--- Fonte ---

Interpretação histórica da música clássica

| 01.09.14 - 19:43
Para ouvir durante a leitura:
Instrumentos de época em Toccata, da ópera L'Orfeo, de Claudio Monteverdi

Othaniel Alcântara*

Goiânia - Ouvir música na época da minha adolescência exigia um verdadeiro ritual. Envolvia, por exemplo, a limpeza do Long Play, o posicionamento da agulha da radiola, e por aí afora. Todas as etapas desse ritual eram realizadas, quase sempre, em um lugar fixo, apropriado, uma espécie de santuário.

Em uma dessas sessões, estreando uma nova aquisição, um LP dos quatro concertos para violino e orquestra da série As Quatro Estações do compositor italiano Antonio Vivaldi (1678-1741), percebi que a melodia estava soando com a afinação do diapasão calibrada abaixo dos habituais 440 Hz ou 442 Hz. Seria uma imperfeição do disco ou um defeito na vitrola? Enfim, após uma breve leitura das informações contidas na capa entrei no universo da chamada “interpretação histórica”.

Esse movimento ganhou força a partir do final dos anos 1950, principalmente com Gustav Leonhardt e Nikolaus Harnoncourt, que iniciaram as primeiras gravações buscando uma interpretação musical mais autêntica, mais próxima da concepção original do compositor e das características estilísticas dos períodos anteriores a Beethoven. Diferente da estética dos séculos XX e XXI, pautada nos conceitos românticos de interpretação.

--- Informações fornecidas ---

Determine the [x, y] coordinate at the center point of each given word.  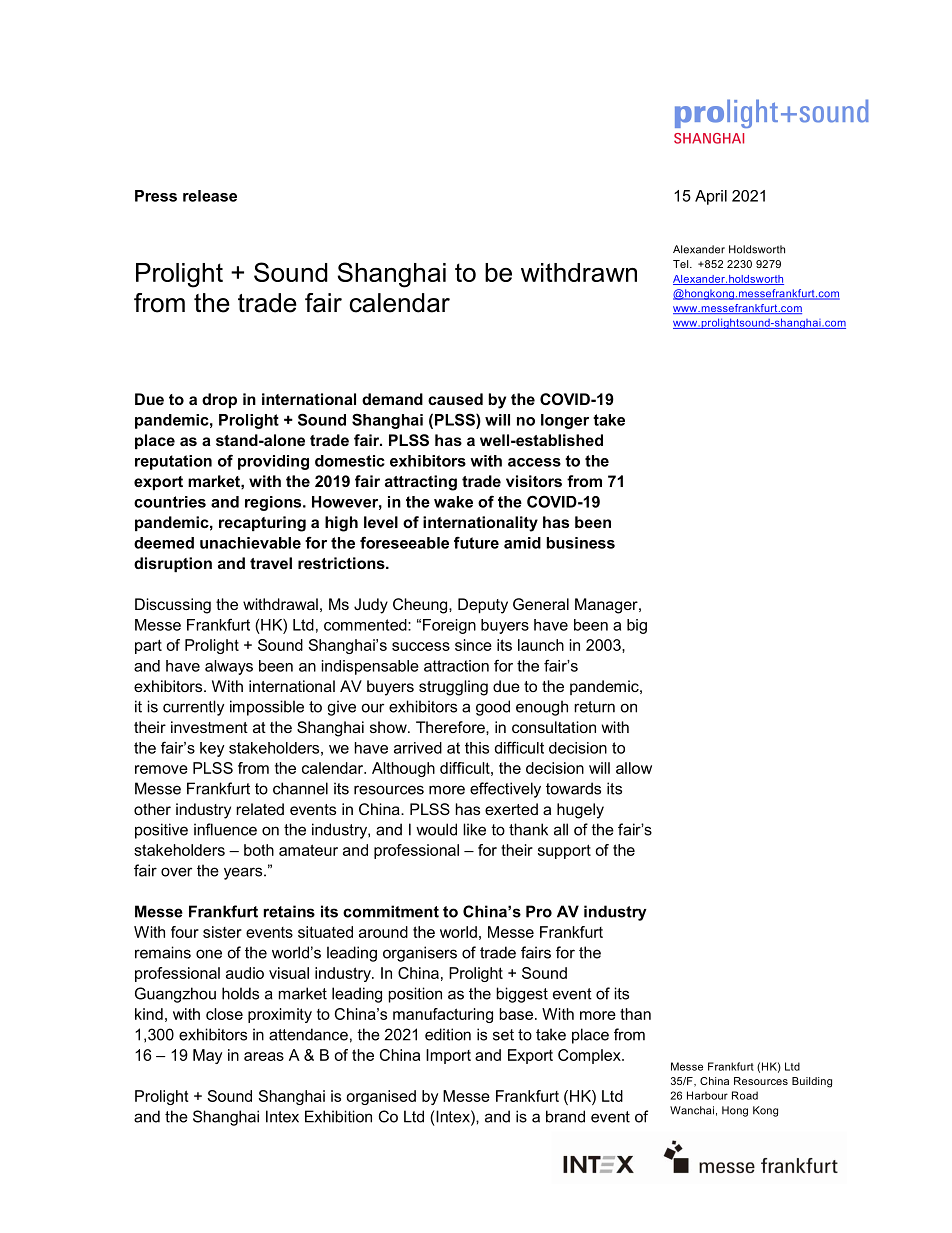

---

Exercícios:
1) Edite o texto sobre interpretação histórica da música clássica: reescreva o trecho de "Othaniel Alcântara*" até "espécie de santuário.", trocando "radiola" por "vitrola".
2) Segundo o texto sobre interpretação histórica da música clássica, quem iniciou as primeiras gravações em busca de uma interpretação mais autêntica?
3) Liste todas as pessoas mencionadas pelo nome no texto sobre interpretação histórica da música clássica.

Resultados do exercício:
1)
Othaniel Alcântara*

Goiânia - Ouvir música na época da minha adolescência exigia um verdadeiro ritual. Envolvia, por exemplo, a limpeza do Long Play, o posicionamento da agulha da vitrola, e por aí afora. Todas as etapas desse ritual eram realizadas, quase sempre, em um lugar fixo, apropriado, uma espécie de santuário.

2) Gustav Leonhardt e Nikolaus Harnoncourt.

3) Claudio Monteverdi, Othaniel Alcântara, Antonio Vivaldi, Gustav Leonhardt, Nikolaus Harnoncourt e Beethoven.